Mousse T. auf der NDR-Bühne - Stark moussierender Mix

 

Das hätte kein Regisseur besser inszenieren können: Die letzten Takte von "Horny", einer der größten Hits von Mousse T., mündeten beinahe ohne Verzögerung in das Höhenfeuerwerk "Sternenzauber über Kiel".
Ein musikalischer Abschluss der Kieler Woche, der auf der NDR 2-Bühne noch einmal Tausende im Publikum zum Tanzen und Singen brachte. Lebensfreude – made in Kiel.

Ob Rock, ob Soul, ob Pop oder Dance: Die musikalische Spannbreite, die DJ und Produzent Mustafa Gündogdu alias Mousse T. auf dem aktuellen Album "All Nite Madness" mit nationalen und internationalen Stimmen vereint, trifft wirklich jeden Musikgeschmack. Sein Künstlername entspringt dem Spitznamen "Musti", könnte aber auch die süße Cremigkeit von Mousse au chocolat umschreiben. Und dank der zehnköpfigen Backing-Band mit Bläsern, Backgroundsängerinnen und Percussionist schaffte der Hannoveraner es auch, diesen Sound mühelos auf die Bühne zu bringen.

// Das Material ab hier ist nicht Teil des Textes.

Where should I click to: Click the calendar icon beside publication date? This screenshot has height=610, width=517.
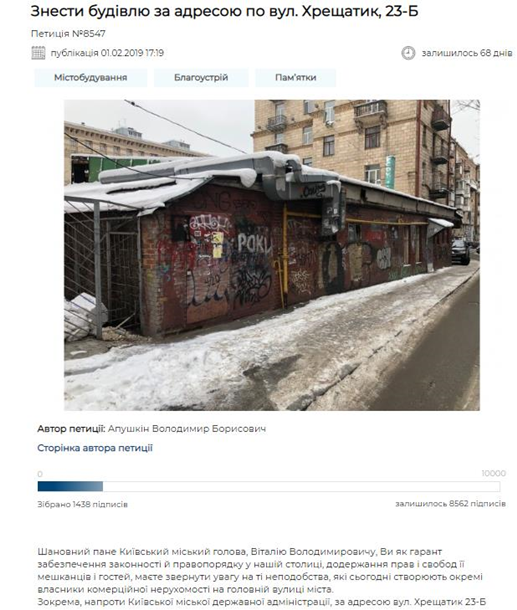click(38, 53)
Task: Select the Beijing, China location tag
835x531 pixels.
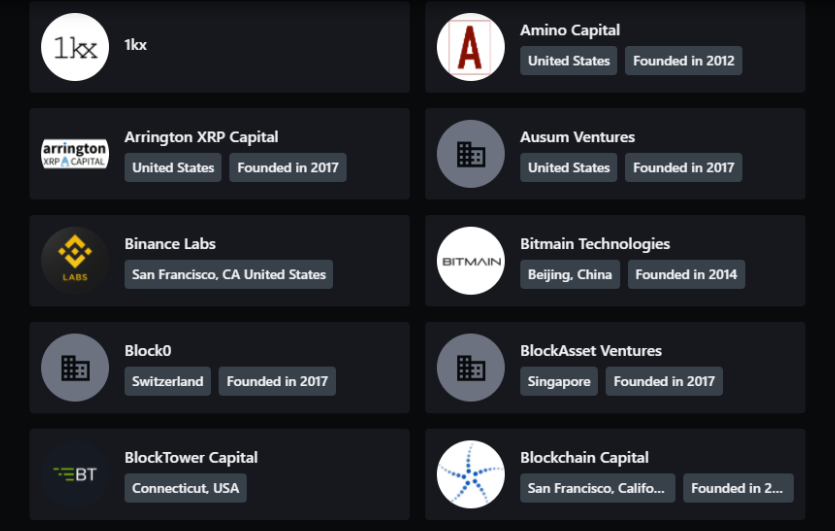Action: (x=570, y=275)
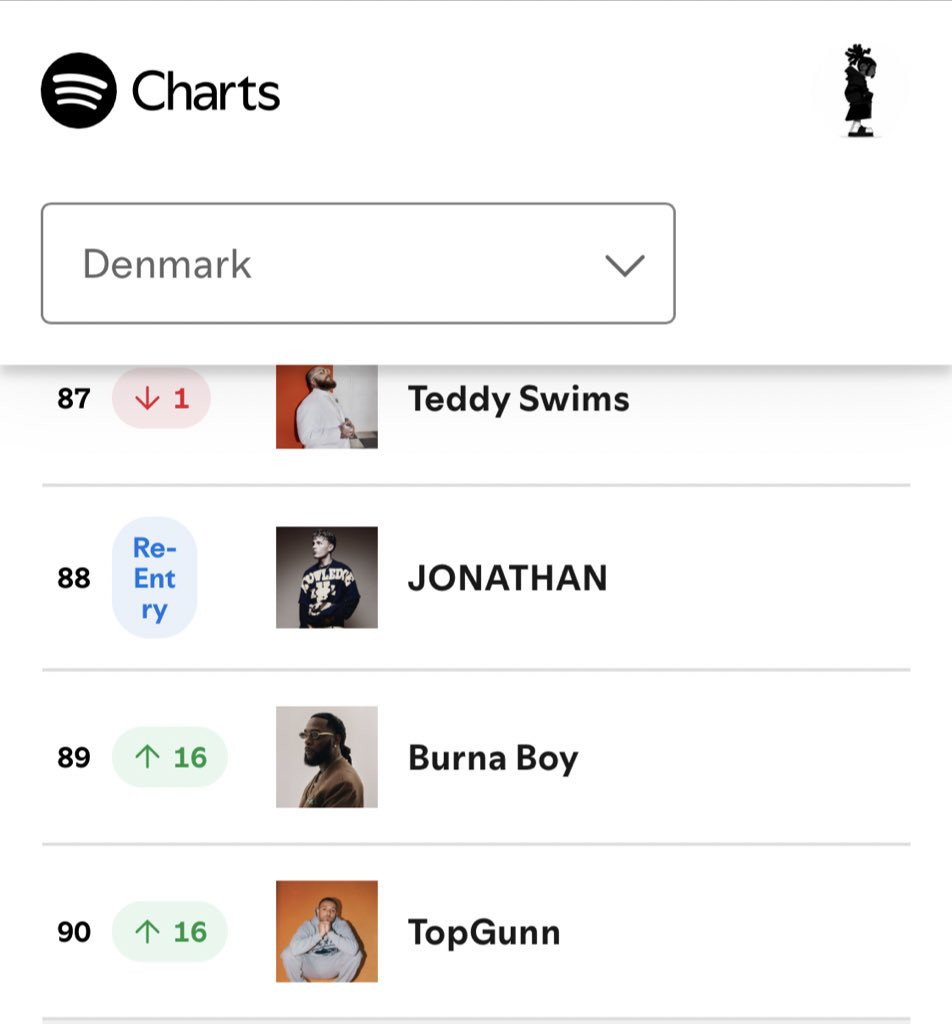The image size is (952, 1024).
Task: Select the JONATHAN artist name
Action: [x=507, y=578]
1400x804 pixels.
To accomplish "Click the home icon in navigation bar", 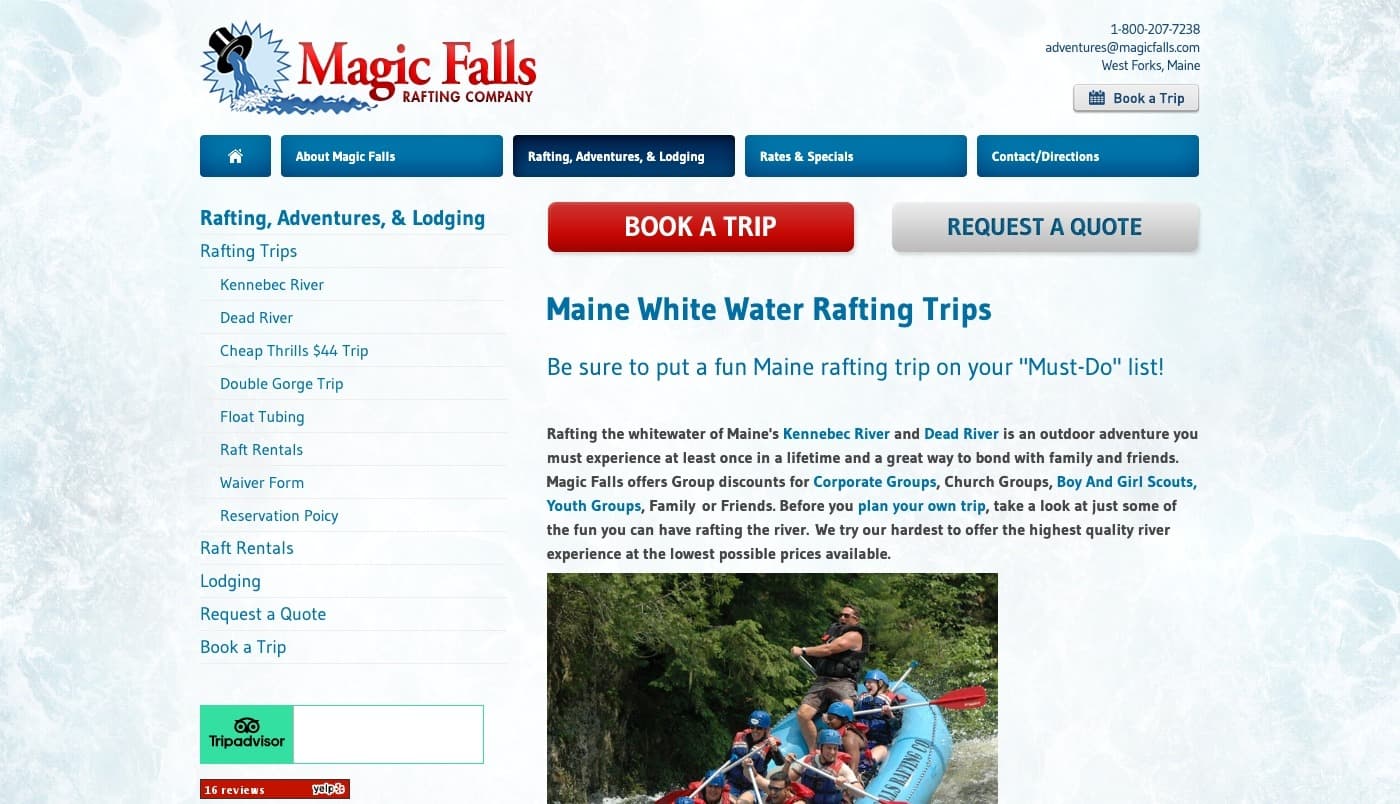I will (235, 156).
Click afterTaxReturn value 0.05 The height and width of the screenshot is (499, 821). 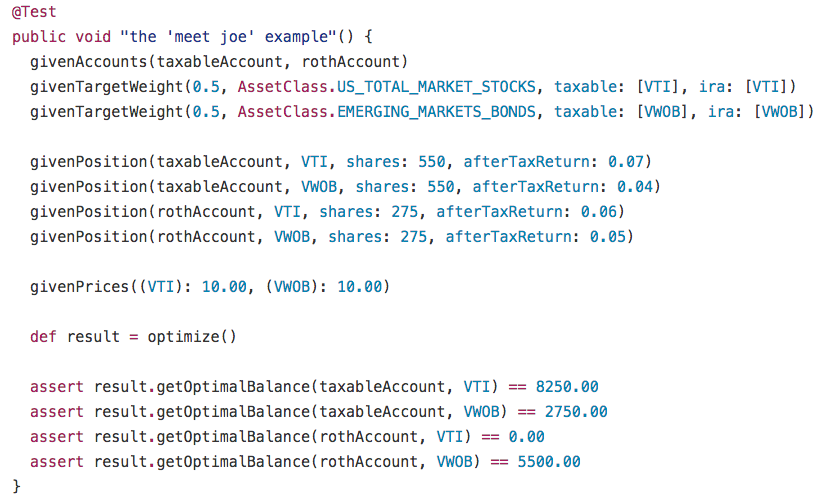(x=608, y=237)
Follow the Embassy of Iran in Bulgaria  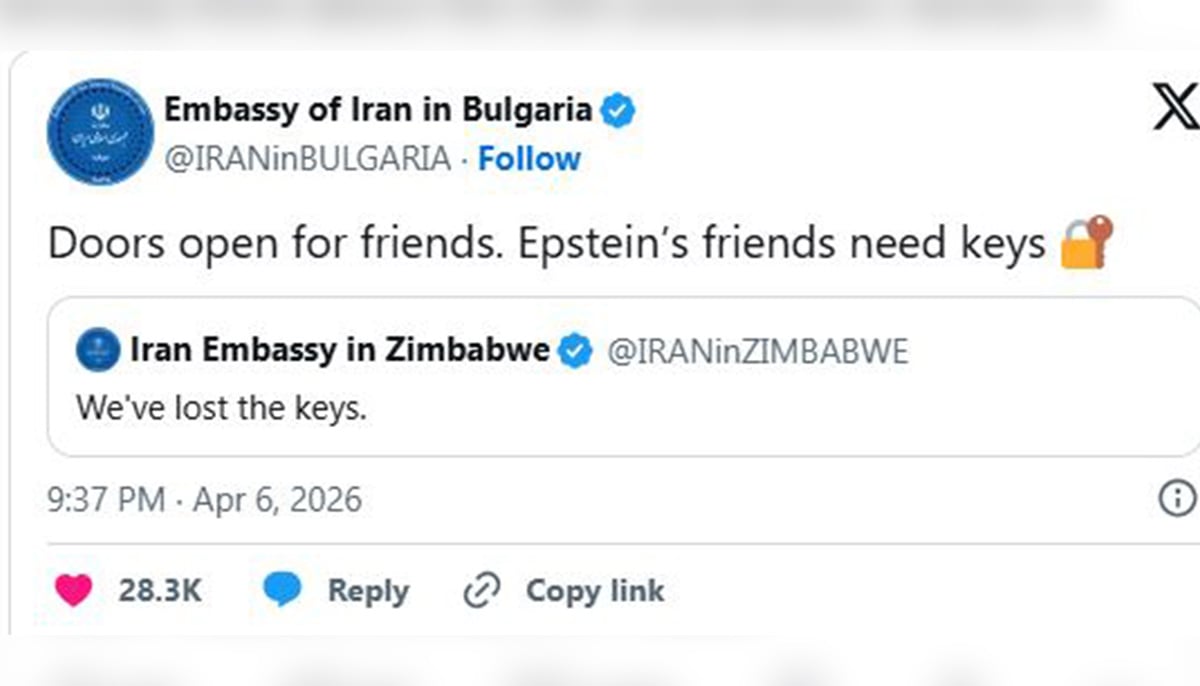529,159
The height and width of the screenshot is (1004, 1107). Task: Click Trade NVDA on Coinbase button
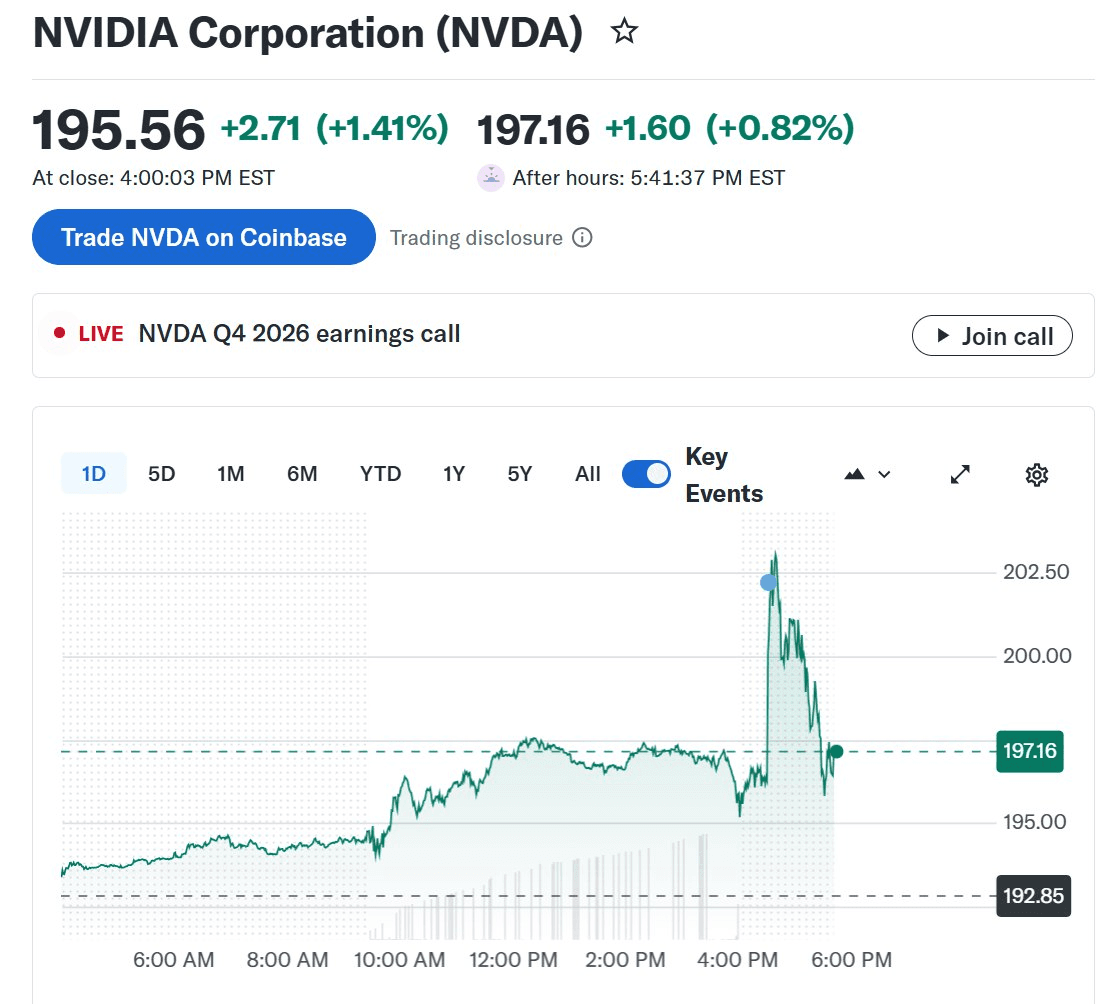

Gleich die ersten beiden Songs mit bewährter Gastsängerin Emma Lanford umrissen das vielfältige Repertoire der Formation: "Is It 'Cos I'm Cool?" ließ die Hüften schwingen, das hymnisch-rockige "Right About Now" mit dem Kopf nicken – garniert von Lanford's kraftvoller Soul-Stimme und dem perfekten Breitwandsound der übrigen Musiker. Mit dem Wechsel zu James Kakande kamen erneut die Qualitäten zum Vorschein, die bereits im Vorprogramm deutlich wurden: Die Songs des Sängers aus Manchester standen stellvertretend für eine Sommermischung aus Gute-Laune-Reggae ("You You You"), Ska und Schmuse-Soul. Plus Gutmensch-Bonus.

Der Favorit unter den Zuschauern war jedoch Andrew Roachford. Viel umjubelt, sang er "Pop Muzak", "Love", "Tomorrow" als Weltpremiere sowie "This Generation" und ließ die Damen im Publikum dahin schmelzen...nicht nur wegen seiner Stimme. Der Gang in den Bühnengraben mit Mousse T. und dem Saxofonisten führte gar zu Konzert-Hysterie in den ersten Reihen. In der Liga von Seal und Londonbeat hat sich Roachford ein Plätzchen gesichert, das er so schnell nicht hergeben wird.

Emma Lanford übernahm anschließend beim obligatorischen "Sex Bomb" die Rolle von Tom Jones, und selbst ein falscher Einsatz bewirkte ein professionelles Grinsen auf der Bühne. Was machte der Maestro derweil? Der Enddreißiger drückte die Tasten des Fender Rhodes, schlug den Schellenkranz und freute sich darüber, dass die reizvolle Mischung aus Anspruch und enormer kommerzieller Potenz weiterhin so viel Popularität genießt. So konnte auch experimentiert werden: Der Beginn von "Horny" in entschleunigter Jazz-Version war nur am Text wieder zu erkennen. Dann das Hörnersignal – und der Bann war gebrochen: Tanzen bis zum Höhepunkt.